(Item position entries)
———

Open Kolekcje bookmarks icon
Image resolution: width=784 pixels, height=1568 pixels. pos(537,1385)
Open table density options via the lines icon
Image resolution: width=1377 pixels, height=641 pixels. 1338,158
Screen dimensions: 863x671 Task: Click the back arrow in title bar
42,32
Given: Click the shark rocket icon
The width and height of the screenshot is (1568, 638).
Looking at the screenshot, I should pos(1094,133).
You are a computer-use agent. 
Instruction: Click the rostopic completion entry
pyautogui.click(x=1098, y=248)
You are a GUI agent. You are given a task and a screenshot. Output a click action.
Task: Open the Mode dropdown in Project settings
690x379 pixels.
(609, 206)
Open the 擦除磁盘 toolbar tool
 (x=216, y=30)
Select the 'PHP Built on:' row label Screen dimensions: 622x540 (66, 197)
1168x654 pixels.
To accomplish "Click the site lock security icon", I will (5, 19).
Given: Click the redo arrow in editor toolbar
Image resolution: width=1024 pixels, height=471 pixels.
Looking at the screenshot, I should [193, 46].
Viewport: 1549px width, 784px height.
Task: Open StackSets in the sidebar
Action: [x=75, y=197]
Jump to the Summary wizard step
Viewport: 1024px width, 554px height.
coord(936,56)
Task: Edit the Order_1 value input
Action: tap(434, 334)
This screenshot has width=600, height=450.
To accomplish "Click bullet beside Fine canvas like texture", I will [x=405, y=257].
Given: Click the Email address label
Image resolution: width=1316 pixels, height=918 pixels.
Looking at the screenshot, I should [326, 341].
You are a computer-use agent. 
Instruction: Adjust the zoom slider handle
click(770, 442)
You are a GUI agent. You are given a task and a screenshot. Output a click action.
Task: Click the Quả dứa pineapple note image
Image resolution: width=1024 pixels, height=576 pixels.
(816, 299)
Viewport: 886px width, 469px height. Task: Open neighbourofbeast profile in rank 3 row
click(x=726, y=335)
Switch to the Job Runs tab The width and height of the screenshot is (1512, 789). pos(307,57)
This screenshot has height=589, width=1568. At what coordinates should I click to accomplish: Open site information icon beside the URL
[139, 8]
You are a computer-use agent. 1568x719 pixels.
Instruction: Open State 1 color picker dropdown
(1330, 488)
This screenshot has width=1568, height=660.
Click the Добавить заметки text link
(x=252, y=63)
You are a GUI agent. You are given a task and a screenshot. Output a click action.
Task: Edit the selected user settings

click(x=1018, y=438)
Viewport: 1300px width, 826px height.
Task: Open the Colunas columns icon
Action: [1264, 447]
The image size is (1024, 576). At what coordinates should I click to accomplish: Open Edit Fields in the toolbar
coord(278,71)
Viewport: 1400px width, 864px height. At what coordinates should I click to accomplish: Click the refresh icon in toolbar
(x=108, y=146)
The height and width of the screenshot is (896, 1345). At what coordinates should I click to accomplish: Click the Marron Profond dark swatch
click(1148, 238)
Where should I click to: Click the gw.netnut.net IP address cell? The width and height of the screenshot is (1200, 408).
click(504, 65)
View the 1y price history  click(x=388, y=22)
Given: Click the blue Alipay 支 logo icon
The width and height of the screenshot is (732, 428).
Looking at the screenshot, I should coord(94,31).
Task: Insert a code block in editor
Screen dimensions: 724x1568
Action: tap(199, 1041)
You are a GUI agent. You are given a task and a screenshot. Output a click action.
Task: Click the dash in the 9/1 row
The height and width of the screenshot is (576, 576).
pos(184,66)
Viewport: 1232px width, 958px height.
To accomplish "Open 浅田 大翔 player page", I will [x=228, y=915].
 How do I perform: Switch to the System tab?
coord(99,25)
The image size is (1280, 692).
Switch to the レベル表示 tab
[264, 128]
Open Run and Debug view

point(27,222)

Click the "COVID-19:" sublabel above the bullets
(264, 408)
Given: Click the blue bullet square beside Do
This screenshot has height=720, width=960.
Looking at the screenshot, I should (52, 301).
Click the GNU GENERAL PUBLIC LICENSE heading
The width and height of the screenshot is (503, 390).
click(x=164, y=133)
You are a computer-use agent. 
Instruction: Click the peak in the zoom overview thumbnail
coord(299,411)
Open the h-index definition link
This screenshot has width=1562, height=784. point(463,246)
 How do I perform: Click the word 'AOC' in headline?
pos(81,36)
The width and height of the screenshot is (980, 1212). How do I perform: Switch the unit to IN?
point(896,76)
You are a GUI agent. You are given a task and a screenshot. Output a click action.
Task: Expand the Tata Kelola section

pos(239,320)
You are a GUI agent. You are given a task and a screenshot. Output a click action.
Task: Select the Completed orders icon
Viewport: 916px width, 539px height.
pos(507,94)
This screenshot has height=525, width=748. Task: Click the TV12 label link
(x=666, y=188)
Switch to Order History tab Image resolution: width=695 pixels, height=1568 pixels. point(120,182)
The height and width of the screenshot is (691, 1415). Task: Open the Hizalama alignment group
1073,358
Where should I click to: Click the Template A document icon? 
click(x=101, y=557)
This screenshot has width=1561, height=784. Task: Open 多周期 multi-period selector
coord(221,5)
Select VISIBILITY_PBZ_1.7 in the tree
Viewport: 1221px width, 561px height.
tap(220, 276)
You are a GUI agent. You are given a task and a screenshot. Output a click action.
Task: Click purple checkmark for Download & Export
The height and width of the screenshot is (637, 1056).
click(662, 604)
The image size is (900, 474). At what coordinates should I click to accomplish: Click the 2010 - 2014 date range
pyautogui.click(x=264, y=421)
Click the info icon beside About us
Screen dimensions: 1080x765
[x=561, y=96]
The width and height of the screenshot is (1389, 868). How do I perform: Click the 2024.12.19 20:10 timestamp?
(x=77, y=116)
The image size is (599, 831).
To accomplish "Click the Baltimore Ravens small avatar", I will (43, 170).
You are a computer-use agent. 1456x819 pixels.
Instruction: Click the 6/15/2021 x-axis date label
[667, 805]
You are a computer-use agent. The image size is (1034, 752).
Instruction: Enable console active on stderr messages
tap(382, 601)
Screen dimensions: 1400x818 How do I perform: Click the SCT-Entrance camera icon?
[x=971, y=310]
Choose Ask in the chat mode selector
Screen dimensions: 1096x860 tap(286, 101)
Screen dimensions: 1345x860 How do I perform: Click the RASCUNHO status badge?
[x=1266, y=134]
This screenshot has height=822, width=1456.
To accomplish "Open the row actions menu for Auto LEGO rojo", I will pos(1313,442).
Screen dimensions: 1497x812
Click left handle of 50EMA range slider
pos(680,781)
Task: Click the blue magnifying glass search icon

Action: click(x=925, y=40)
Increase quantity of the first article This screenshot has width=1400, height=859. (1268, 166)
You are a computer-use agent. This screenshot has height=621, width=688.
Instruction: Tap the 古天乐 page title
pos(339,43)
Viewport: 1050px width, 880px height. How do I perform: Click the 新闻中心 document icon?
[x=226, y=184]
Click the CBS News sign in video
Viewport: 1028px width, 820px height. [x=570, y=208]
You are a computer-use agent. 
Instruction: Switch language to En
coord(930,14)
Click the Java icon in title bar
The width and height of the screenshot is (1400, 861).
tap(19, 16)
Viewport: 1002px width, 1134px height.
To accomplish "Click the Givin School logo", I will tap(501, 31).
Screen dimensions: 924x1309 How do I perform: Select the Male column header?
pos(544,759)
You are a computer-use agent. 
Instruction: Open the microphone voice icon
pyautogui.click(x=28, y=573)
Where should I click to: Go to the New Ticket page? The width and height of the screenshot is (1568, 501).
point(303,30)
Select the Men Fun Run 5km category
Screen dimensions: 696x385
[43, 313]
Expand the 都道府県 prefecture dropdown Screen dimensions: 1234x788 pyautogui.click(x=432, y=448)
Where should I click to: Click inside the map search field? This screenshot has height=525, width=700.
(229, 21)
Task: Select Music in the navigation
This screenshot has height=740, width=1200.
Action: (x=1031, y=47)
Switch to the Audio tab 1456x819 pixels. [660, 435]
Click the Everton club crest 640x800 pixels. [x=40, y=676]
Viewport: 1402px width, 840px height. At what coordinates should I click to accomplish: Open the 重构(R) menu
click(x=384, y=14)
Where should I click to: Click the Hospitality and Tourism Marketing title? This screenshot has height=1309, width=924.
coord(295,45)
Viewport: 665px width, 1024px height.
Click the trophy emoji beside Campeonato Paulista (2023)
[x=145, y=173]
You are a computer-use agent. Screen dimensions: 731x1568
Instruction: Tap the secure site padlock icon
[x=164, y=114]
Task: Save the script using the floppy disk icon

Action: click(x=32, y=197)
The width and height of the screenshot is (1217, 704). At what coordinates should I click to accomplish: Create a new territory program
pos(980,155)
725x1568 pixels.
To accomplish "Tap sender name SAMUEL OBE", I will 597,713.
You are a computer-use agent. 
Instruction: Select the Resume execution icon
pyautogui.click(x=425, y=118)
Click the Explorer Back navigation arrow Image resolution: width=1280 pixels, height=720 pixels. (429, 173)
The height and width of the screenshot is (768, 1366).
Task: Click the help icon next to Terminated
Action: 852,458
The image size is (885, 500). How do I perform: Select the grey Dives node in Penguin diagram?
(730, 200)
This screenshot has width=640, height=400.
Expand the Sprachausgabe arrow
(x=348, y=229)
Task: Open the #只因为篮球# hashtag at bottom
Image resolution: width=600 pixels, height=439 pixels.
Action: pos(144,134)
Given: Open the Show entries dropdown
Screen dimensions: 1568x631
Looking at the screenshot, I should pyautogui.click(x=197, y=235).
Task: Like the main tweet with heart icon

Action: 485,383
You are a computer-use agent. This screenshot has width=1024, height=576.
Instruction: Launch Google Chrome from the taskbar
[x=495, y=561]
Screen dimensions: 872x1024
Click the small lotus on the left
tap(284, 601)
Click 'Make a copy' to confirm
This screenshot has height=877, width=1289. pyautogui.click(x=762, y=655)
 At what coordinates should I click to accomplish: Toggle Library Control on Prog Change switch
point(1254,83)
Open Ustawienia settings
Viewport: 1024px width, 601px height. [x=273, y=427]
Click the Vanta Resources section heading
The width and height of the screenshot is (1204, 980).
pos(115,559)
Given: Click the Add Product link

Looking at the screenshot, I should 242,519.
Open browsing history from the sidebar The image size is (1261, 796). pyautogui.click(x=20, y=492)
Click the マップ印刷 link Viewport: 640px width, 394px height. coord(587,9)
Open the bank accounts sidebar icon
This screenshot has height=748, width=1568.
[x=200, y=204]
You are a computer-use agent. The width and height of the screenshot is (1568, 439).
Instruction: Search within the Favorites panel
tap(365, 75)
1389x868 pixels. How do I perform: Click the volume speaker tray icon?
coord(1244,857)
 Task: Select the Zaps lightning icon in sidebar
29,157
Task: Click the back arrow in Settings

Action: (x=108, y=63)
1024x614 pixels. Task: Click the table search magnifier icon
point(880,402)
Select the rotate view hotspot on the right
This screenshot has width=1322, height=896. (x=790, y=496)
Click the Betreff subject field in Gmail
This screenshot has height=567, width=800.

———

**Problem requirements:** Could you write out the material above from the line with "Click the Betreff subject field in Gmail" through the end, renaming "subject field" to "subject line" and keeping everything else the same?

**Answer to the problem:**
Click the Betreff subject line in Gmail
This screenshot has height=567, width=800.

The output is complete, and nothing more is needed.